Une attitude aussi égoïste de certains Etats ne facilitera pas le développement économique des ex-pays de l’est. Ceci qui est essentiel pour une harmonisation sociale à moyen terme.

Le statut de la Banque Centrale Européenne et la politique qu’elle mène est un autre problème. Son indépendance, octroyée suite aux revendications allemande, ne permet pas aux politiques d’assouplir la politique monétaire conduite jusqu’à maintenant, et qui consacre l’Euro fort tout en plombant l’économie européenne. Ne serait-il pas plus judicieux de lui fixer des objectifs, certes de faible taux d’inflation, mais aussi de croissance économique et de taux de chômage comme c’est le cas pour la Banque centrale américaine ?

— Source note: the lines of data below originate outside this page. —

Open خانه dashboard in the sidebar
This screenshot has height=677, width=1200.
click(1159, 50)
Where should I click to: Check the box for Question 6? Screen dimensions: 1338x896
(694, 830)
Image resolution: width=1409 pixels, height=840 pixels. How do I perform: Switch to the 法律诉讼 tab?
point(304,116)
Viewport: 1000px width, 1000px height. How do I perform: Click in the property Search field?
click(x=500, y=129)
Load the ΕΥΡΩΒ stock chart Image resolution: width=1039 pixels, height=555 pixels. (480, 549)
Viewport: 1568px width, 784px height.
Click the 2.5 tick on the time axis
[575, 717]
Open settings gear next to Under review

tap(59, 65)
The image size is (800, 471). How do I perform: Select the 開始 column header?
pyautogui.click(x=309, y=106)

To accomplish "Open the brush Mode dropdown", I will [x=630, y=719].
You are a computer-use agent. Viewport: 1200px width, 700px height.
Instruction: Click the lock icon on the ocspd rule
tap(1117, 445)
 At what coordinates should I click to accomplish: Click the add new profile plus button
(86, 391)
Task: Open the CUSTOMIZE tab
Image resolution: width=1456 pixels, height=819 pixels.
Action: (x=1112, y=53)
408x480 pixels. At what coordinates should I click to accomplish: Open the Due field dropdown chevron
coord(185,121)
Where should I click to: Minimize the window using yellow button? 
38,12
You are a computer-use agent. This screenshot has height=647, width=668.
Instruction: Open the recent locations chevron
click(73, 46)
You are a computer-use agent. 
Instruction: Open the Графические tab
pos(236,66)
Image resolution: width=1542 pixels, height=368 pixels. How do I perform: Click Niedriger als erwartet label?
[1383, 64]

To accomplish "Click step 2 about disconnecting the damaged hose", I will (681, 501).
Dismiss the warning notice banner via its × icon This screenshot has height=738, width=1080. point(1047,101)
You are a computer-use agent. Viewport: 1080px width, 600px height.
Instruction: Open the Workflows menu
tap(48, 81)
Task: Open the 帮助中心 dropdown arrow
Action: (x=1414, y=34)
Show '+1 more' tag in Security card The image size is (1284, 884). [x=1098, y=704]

Les services publics sont certes reconnus, néanmoins les articles qui y sont consacrés ne sont pas claires, car contradictoires. Les uns soutiennent que les services publics ne sauraient remettre en cause la libre concurrence non faussée, d’autres prévoyant la primauté de ces derniers. Selon la jurisprudence de la Cour européenne, la dernière interprétation serait la plus juste.

Du point de vue de la démocratie européenne, on pourra regretter que le champ de décision du parlement européen ne soit pas plus important, et que le droit de pétition au niveau européen ne soit pas plus ambitieux. Il n’en demeure pas moins qu’il s’agit d’avancées incontestables.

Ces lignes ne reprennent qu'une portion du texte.